● **Aim of the task**
Below are some records. Return exactly the lines from the one containing "Task: Select the qos_employee_basic policy" through the one containing "Open the Grok explain-post icon", both included, and only those.
─── Information shown
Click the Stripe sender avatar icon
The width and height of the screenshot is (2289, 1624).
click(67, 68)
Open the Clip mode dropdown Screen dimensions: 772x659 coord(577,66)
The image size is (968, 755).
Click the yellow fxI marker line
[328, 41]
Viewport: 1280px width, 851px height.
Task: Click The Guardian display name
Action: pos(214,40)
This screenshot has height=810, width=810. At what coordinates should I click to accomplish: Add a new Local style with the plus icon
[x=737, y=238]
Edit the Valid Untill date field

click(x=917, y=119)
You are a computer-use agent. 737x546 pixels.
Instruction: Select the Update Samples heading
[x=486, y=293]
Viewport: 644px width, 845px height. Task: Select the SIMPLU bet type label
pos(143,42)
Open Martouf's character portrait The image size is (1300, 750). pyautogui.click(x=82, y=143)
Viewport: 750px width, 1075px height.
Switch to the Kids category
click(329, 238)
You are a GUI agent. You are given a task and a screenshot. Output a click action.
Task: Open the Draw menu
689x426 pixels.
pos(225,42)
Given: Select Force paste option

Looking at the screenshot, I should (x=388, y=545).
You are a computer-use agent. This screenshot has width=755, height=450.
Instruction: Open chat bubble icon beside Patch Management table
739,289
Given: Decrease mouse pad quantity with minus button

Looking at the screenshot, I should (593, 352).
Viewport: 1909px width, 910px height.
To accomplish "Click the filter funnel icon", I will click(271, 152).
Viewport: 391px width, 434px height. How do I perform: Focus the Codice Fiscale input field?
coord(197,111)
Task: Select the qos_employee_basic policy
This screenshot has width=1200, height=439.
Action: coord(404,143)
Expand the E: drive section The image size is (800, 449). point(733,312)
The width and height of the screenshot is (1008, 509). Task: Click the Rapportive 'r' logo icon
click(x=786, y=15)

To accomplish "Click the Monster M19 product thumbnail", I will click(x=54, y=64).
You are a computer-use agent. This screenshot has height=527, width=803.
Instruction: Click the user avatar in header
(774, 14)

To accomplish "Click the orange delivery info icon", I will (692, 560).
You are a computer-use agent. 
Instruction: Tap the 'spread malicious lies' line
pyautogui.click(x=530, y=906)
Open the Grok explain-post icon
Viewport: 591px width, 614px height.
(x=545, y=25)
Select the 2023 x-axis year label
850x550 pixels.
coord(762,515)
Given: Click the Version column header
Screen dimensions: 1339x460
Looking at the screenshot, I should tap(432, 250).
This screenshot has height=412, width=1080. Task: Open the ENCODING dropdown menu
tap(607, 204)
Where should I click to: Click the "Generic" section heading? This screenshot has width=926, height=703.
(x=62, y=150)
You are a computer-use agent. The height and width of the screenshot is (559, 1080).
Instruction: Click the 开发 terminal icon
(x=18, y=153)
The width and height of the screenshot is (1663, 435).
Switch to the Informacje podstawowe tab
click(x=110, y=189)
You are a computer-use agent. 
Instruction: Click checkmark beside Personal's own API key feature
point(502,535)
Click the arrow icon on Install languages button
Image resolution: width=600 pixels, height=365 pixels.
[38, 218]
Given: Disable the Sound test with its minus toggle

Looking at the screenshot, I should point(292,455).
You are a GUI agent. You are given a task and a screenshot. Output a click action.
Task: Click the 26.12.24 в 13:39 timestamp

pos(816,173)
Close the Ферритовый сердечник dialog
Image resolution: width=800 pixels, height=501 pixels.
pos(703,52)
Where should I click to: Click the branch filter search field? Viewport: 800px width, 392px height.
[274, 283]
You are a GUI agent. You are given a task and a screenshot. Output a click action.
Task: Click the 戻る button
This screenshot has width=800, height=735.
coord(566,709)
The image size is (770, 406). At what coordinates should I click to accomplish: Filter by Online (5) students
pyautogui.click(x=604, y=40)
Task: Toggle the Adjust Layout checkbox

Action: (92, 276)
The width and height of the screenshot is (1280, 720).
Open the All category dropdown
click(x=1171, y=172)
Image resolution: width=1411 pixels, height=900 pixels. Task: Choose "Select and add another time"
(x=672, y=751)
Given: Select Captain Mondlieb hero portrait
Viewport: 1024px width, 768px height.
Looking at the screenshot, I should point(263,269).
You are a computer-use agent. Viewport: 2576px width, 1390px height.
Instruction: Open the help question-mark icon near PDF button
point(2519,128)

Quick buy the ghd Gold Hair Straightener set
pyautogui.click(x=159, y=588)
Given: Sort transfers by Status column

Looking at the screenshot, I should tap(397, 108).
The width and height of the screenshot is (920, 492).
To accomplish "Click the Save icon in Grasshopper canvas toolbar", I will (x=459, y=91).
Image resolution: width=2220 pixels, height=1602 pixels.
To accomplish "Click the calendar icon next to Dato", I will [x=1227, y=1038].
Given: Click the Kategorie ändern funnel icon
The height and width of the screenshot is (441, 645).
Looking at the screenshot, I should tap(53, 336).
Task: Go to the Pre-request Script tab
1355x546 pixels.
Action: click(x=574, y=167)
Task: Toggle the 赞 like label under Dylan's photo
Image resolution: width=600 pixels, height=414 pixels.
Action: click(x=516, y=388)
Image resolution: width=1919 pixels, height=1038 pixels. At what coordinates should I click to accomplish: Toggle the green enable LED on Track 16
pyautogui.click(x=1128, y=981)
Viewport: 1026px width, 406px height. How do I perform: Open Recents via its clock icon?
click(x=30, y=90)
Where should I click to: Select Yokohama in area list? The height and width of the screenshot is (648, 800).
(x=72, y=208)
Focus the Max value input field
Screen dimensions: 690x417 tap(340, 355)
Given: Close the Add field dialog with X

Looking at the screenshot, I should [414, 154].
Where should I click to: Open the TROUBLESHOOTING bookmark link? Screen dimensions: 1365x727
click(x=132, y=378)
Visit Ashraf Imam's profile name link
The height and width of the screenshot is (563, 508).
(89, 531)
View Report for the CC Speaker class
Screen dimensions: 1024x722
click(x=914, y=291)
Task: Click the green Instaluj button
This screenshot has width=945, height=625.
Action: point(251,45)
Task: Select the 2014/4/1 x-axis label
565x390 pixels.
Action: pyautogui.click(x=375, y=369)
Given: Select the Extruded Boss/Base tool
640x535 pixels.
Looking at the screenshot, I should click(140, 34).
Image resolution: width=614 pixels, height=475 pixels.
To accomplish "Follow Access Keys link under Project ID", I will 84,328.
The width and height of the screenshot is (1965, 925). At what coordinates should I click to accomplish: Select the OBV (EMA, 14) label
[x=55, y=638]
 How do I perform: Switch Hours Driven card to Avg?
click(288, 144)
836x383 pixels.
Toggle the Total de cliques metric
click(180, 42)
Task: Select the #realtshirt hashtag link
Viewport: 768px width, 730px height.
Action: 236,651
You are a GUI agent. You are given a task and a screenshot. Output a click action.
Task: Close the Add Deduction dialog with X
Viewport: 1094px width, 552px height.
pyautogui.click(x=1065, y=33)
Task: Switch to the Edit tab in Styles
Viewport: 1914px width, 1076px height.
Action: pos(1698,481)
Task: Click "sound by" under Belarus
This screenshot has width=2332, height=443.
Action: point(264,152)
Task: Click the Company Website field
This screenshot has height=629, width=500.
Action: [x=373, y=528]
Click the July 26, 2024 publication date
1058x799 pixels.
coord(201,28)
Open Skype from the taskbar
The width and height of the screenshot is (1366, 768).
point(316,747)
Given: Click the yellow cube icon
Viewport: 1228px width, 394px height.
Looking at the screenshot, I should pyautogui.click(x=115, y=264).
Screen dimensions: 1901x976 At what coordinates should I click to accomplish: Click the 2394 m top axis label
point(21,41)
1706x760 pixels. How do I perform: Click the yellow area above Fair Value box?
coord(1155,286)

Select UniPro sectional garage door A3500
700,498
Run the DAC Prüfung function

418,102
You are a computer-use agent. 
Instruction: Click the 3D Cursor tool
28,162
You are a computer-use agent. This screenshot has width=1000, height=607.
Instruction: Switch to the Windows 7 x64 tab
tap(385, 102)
──────
● **Exercise output**
Task: Select the qos_employee_basic policy
This screenshot has width=1200, height=439.
Action: coord(404,143)
Expand the E: drive section The image size is (800, 449). point(733,312)
The width and height of the screenshot is (1008, 509). Task: Click the Rapportive 'r' logo icon
click(x=786, y=15)

To accomplish "Click the Monster M19 product thumbnail", I will click(x=54, y=64).
You are a computer-use agent. This screenshot has height=527, width=803.
Instruction: Click the user avatar in header
(774, 14)

To accomplish "Click the orange delivery info icon", I will (692, 560).
You are a computer-use agent. 
Instruction: Tap the 'spread malicious lies' line
pyautogui.click(x=530, y=906)
Open the Grok explain-post icon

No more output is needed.